- Tigrinya: ዳንሽሃ
- Dansha Location in Tigray and Ethiopia Dansha Dansha (Ethiopia)
- Coordinates: 13°31′00″N 37°10′59″E﻿ / ﻿13.51667°N 37.18306°E
- Country: Ethiopia
- Region: Tigray
- Zone: Mi'irabawi Zone
- Woreda: Tsegede
- Time zone: UTC+3 (EAT)

= Dansha =

Town in Tigray Region, Ethiopia

Dansha is a town in Tigray Region, located in the northwestern part of the country.

== History ==
On July 7, 1988, during the Ethiopian Civil War, the Ethiopia government's Third Revolutionary Army's 603 Army Corps was ambushed by the Tigray People's Liberation Front (TPLF) as it was leaving its base at Dansha, resulting in around 2,000 government casualties.

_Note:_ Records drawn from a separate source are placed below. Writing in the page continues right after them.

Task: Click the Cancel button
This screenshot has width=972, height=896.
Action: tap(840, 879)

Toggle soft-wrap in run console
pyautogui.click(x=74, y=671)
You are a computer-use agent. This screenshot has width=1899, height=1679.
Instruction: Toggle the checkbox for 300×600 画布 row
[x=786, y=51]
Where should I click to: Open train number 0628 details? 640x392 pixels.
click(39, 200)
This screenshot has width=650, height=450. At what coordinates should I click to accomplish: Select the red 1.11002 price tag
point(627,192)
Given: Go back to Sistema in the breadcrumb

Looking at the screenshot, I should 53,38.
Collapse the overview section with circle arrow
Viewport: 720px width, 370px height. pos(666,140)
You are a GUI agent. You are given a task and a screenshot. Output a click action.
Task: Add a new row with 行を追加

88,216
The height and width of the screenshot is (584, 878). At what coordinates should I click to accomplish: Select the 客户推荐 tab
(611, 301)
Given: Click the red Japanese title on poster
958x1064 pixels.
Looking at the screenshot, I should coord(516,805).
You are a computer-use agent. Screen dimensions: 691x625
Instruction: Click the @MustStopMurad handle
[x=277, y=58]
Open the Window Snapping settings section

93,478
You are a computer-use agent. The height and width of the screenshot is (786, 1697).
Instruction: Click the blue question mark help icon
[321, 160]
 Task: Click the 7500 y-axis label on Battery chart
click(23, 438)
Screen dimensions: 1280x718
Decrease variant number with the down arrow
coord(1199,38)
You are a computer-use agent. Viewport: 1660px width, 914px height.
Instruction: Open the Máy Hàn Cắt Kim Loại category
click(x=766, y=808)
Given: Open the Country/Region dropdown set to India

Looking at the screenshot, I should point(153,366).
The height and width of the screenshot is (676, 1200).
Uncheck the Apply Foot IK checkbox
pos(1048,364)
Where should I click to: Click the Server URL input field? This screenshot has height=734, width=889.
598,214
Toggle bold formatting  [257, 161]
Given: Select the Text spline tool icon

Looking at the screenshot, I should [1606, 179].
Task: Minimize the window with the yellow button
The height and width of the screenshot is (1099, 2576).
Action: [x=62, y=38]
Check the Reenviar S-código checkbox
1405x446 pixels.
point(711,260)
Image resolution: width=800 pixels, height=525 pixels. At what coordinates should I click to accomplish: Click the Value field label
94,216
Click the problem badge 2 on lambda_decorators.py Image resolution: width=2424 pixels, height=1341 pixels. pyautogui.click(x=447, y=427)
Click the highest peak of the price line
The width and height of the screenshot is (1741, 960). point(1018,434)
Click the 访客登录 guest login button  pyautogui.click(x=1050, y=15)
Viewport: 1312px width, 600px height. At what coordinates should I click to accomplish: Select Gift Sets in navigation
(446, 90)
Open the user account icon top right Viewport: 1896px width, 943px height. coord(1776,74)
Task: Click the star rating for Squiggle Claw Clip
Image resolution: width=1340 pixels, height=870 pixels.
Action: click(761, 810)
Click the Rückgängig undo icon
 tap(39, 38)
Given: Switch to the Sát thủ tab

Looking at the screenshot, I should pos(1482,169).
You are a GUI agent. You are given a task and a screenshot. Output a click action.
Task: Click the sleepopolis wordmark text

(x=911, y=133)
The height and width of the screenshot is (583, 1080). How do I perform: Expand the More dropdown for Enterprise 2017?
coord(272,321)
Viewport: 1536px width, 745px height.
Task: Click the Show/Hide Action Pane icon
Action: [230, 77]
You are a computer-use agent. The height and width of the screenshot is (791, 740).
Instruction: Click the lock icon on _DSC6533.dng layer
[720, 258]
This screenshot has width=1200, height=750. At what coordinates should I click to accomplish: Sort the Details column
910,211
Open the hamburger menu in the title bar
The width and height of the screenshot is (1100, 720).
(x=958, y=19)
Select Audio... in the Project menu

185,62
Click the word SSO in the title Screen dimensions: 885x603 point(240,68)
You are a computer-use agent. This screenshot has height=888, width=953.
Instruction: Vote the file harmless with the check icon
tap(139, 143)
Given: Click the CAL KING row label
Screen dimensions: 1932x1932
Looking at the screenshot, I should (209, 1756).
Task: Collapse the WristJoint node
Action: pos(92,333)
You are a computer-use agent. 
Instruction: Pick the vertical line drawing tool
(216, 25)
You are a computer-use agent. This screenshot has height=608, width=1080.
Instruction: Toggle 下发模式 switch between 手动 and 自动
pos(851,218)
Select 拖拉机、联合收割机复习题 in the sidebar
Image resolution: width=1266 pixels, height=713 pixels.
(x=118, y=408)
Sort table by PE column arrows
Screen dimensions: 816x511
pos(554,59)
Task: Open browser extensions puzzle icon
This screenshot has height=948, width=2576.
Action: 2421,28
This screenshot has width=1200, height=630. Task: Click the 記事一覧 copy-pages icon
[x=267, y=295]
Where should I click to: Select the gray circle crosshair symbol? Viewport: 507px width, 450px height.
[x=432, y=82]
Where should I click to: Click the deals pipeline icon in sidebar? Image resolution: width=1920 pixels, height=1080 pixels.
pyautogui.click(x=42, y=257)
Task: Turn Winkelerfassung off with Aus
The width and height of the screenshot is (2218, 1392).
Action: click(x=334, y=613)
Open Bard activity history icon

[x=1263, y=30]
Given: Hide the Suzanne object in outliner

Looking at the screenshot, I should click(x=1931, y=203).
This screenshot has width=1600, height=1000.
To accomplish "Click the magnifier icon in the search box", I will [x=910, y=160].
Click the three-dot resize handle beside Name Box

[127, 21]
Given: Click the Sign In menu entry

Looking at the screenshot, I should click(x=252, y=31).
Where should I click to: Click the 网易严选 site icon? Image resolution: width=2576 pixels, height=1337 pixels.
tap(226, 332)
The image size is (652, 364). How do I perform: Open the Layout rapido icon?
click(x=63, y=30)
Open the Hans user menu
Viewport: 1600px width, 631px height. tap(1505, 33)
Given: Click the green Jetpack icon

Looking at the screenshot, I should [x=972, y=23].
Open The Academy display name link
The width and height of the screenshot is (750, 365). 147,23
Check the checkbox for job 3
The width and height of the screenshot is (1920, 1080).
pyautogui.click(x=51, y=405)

Dansha was part of Begemder Province until the 1987 Constitution of Ethiopia divided the country into regions on September 18, 1987, at which time Dansha became a part of North Gonder Region. When the current regions were formed in 1992 after the Ethiopian Civil War, Dansha became part of the Tigray Region.

During the 4 November Northern Command Attacks, forces loyal to the TPLF attacked the Fifth Battalion of the Northern Command of the Ethiopian National Defense Force in Dansha. This was one of the primary causes of the Tigray war. The clashes that ensued resulted in significant destruction to the town.

== Transportation ==
Dansha is served by Dansha Airport, 5 mile northwest of the town. Dansha is located on the main road between Gondar and Humera.